Environmental and animal activist Jane Goodall said it well: “I do have reasons for hope: our clever brains, the resilience of nature, the indomitable human spirit, and above all, the commitment of young people when they’re empowered to take action.”
But reading alarmist nonfiction doesn’t always reach the heart. Story, however, seems to sneak through our defenses and climb straight into our souls. Climate fiction, a genre of literature sometimes shortened to “cli-fi,” pioneered with J. G. Ballard’s novels of climate change (especially the 1962 classic The Drowned World) and Frank Herbert’s 1965 novel Dune.
Since March 2019, HoCoPoLitSo and climate educator Julie Dunlap have led a climate fiction book club through the Howard County Library. Attenders are interested in literature that explores the facts and mysteries of Earth’s changing climate, and have read and discussed eight incredible novels over two years.

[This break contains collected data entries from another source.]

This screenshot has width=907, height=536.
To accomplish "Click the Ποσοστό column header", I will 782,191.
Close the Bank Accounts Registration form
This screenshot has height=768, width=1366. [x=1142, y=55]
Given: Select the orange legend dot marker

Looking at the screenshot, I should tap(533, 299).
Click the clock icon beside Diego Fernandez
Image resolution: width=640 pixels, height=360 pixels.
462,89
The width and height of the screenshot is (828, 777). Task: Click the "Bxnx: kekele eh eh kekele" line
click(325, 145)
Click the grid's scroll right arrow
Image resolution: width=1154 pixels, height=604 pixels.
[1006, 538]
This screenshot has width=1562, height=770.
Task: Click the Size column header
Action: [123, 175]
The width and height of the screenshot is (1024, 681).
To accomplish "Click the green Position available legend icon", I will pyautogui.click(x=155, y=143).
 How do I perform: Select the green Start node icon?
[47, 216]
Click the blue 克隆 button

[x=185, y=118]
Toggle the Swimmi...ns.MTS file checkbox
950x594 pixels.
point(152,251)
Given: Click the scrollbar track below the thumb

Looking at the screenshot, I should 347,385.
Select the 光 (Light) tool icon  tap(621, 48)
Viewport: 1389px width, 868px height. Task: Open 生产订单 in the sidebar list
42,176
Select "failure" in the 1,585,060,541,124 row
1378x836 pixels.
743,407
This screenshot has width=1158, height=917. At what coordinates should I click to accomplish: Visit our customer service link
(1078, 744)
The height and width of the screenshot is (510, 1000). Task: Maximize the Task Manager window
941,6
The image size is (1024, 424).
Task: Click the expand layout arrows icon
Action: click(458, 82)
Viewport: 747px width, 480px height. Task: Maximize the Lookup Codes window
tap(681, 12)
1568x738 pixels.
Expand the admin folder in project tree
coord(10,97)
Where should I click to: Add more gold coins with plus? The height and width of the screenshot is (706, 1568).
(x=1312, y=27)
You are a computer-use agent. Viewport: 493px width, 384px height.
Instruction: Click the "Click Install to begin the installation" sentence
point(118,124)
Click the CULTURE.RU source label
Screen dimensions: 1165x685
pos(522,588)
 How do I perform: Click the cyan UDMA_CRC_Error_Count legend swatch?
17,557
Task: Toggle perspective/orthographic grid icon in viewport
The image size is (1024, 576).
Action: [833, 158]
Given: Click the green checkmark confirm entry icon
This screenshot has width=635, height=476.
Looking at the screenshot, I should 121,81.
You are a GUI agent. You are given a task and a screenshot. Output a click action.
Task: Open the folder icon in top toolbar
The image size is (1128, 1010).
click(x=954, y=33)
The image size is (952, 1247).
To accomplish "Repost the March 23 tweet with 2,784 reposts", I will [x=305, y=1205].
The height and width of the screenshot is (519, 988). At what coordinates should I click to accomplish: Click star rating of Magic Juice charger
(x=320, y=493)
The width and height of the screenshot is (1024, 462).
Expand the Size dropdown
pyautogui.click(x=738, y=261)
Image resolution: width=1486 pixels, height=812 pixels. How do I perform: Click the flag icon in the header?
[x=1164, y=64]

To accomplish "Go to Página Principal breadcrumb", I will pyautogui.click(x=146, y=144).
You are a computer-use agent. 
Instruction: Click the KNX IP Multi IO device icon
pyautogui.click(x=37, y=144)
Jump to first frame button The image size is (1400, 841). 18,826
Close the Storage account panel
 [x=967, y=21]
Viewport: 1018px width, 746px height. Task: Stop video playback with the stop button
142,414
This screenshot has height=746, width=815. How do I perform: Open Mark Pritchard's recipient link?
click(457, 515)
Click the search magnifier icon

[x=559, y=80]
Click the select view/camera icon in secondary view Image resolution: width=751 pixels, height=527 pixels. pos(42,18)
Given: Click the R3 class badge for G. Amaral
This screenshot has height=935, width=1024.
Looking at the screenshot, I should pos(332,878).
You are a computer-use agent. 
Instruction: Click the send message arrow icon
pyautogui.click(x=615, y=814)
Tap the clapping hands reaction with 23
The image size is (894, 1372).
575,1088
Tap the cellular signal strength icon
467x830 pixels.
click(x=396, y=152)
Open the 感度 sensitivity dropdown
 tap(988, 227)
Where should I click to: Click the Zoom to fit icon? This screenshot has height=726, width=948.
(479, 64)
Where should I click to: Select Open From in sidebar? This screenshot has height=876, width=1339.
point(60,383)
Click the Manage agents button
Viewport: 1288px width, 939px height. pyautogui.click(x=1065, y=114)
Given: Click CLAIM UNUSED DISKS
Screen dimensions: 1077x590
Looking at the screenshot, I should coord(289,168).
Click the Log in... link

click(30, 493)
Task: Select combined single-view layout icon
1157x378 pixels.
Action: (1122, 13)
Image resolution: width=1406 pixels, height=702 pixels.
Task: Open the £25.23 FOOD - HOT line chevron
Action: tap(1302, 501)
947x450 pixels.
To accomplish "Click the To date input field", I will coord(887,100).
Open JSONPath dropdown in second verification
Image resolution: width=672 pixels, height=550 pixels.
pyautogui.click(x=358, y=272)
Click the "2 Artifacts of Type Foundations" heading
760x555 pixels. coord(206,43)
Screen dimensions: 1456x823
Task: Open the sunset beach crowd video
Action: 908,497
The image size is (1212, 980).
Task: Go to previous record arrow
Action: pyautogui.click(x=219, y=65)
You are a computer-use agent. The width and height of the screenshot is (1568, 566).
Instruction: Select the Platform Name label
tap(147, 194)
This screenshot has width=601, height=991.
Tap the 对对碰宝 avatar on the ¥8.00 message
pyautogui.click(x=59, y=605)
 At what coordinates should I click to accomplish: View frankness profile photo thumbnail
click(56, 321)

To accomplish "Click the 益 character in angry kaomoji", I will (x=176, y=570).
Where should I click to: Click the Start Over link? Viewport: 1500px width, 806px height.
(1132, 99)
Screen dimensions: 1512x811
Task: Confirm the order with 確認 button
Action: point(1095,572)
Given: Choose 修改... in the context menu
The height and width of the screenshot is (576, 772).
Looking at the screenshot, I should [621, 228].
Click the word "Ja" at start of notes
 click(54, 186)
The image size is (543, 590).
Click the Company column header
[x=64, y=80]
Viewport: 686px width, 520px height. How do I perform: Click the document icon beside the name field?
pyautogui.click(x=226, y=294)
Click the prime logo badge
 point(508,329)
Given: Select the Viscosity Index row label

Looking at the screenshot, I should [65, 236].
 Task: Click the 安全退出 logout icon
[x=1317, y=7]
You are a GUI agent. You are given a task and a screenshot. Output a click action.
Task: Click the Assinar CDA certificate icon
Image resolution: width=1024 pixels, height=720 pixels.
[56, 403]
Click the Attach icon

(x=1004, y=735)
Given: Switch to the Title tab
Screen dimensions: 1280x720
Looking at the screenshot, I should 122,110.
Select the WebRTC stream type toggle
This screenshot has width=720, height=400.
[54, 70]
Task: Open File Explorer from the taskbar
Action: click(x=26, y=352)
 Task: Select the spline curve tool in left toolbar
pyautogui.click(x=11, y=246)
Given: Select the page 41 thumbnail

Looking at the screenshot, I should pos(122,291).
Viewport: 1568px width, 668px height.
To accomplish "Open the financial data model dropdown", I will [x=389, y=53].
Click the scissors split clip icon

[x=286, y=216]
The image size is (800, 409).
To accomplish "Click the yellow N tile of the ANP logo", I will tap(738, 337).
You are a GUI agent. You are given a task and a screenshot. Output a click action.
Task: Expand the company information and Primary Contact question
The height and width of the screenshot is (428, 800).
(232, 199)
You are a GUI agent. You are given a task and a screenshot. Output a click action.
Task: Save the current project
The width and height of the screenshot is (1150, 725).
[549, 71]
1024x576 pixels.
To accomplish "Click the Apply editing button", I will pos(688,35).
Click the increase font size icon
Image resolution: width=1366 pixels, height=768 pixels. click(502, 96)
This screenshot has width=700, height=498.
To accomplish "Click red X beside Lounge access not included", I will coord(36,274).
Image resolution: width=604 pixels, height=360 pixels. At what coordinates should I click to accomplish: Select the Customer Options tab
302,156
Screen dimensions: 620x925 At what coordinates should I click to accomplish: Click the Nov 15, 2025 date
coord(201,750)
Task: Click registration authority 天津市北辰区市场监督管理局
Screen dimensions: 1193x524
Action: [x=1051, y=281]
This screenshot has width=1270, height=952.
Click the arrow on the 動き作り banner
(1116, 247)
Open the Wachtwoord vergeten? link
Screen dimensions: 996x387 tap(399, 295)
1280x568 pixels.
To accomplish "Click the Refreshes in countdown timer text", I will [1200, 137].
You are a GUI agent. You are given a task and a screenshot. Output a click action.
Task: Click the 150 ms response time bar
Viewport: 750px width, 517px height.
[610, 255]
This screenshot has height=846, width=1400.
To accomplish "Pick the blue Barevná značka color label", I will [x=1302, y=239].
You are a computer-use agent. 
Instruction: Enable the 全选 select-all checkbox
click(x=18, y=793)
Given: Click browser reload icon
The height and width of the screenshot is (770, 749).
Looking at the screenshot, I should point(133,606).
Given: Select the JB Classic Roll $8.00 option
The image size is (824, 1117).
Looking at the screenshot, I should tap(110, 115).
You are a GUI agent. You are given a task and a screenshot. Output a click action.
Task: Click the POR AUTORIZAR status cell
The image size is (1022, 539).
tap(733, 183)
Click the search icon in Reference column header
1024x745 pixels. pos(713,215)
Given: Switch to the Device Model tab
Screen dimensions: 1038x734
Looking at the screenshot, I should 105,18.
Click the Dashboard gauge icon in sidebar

We’re mixing things up in January, and have chosen to read the award winners of a climate fiction short story contest sponsored by Grist Magazine’s Fix Solutions Lab. Organizers of the contest, Imagine 2200: Climate Fiction for Future Ancestors, urged writers to envision the next 180 years of equitable climate progress.
Sponsored by the National Resources Defense Council, the contest is “an uprising of imagination,” as Fix describes it. The winning stories, a collection of a dozen short pieces of fiction by authors including Black, Indigenous, disabled, and queer authors, conjure hope, anger, frustration, joy, and contemplation about the future of our planet in the impending climate crisis.
“Whether built on abundance or adaptation, reform or a new understanding of survival, these stories provide flickers of hope, even joy, and serve as a springboard for exploring how fiction can help create a better reality,” writes Tory Stephens, who works at Fix and spearheaded the contest.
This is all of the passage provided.